During a recent visit to Teller Farm Open Space near Boulder, Colo., Tim Seastedt, a University of Colorado prairie ecologist, described this desertification process to a group of graduate students. A recurring plague is the only thing keeping the prairie dog population in check, he said, but the rodents may no longer be so susceptible.
“It’s impressive how they seem to persist,” Seastedt said.
The prairie dog has historically been a keystone species in the prairie grassland ecosystem, helping to create suitable habitat for a variety of other species, including burrowing owls and black-tailed ferrets. But the prairie dog’s role, too, is changing.
Seastedt now describes prairie dogs as “ecosystem transformers.”
Under normal conditions, the rodents relocate their colonies frequently so they can graze the short grass prairie and move on before the grass is gone.
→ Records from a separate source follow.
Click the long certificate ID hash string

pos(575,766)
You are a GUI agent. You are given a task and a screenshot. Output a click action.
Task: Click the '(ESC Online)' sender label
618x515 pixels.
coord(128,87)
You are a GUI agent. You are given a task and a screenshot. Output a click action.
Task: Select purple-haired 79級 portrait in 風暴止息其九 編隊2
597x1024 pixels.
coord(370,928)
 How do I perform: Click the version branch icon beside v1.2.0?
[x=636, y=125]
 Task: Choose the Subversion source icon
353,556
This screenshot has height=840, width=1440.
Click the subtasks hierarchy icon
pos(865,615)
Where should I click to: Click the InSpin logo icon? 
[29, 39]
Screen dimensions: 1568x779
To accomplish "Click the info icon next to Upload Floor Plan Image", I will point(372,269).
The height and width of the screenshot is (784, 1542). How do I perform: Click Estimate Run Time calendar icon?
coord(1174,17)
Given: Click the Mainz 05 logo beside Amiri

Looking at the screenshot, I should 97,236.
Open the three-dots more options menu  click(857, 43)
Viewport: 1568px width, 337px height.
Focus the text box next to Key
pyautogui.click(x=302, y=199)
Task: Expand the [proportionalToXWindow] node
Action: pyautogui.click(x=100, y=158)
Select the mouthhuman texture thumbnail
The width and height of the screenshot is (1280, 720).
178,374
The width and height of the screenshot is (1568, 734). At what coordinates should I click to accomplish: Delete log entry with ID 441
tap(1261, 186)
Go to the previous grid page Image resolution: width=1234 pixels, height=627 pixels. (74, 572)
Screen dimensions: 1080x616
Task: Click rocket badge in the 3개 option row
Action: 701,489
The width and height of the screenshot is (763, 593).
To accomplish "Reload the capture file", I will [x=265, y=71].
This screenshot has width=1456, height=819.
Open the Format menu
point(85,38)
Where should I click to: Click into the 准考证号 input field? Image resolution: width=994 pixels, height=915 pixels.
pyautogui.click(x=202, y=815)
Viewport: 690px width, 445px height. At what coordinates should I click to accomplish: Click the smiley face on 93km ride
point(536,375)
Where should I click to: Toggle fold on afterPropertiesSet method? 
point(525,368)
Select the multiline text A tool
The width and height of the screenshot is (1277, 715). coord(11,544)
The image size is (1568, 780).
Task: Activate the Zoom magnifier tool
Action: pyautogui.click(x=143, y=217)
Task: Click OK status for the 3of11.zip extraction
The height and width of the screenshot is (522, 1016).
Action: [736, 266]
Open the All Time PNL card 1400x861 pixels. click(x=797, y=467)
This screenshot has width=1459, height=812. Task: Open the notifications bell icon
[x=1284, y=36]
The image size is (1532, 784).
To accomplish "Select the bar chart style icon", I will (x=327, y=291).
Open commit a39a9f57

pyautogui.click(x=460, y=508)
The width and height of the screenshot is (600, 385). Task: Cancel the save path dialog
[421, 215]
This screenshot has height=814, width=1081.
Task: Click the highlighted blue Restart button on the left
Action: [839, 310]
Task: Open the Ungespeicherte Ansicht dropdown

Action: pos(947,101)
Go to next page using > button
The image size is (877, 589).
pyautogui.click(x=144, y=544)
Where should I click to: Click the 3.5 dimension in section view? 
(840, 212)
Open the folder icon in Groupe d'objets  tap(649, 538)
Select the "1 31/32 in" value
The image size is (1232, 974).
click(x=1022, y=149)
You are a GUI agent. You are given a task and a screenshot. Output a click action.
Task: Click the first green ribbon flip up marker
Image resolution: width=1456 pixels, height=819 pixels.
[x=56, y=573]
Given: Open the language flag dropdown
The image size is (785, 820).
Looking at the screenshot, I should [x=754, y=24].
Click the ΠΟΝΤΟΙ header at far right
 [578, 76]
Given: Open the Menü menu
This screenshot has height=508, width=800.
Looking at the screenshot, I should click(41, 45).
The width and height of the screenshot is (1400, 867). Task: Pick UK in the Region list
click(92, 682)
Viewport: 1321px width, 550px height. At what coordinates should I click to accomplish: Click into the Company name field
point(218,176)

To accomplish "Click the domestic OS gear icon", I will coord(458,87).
But today’s increased temperatures, longer growing seasons, and wetter winters mean the grass is being displaced by leafy plants and shrubs—many of them non-native.
According to Seastedt, "shrublands don't have the ecological service" of prairie grasslands. Not only are they less palatable for grazers, but they also cause increased wind erosion, which is becoming more common along the Front Range, including at Teller Farm.
Even if the grass is greener on the other side of the fence or road, habitat fragmentation no longer allows prairie dogs to cross these barriers, so their colonies are denser and put more strain on the environment.
The result is increased erosion and a loss of soil fertility, Seastedt said. The first reports of winter dust storms caused by prairie dog induced erosion came from Fort Collins in 2006 and have since been reported in Boulder with increasing frequency.
The congested prairie dog colonies are also vulnerable to sylvatic plague, a non-native disease for which the animals have historically had little or no resistance. But the increasing frequency of survivors suggests prairie dogs are now developing immunity to the disease.
Seastedt said the plague recurs approximately once every decade. Since the mid 90s, the plague has served as a convenient, if temporary, solution to the prairie dog overpopulation problem on the Front Range.
Prairie dogs are simultaneously protected by the Colorado Division of Wildlife and considered a pest by the state’s Department of Agriculture. And they are a source of contentious debate for land managers and local residents alike.
The City of Boulder Open Space & Mountain Parks manages prairie dog habitat within Boulder County. According to the 2009 Grassland Management Plan, that habitat consists of 5,200 acres in Boulder County and excludes tall grass prairies and the foothills. Another 5,000 are designated as Multiple Use Areas, which allow prairie dogs to colonize as long as they do not negatively impact the land’s other uses.
In terms of a long-term solution for the evolving grasslands and their furry inhabitants, Seastedt said he has “yet to find one that’s win-win for all involved.”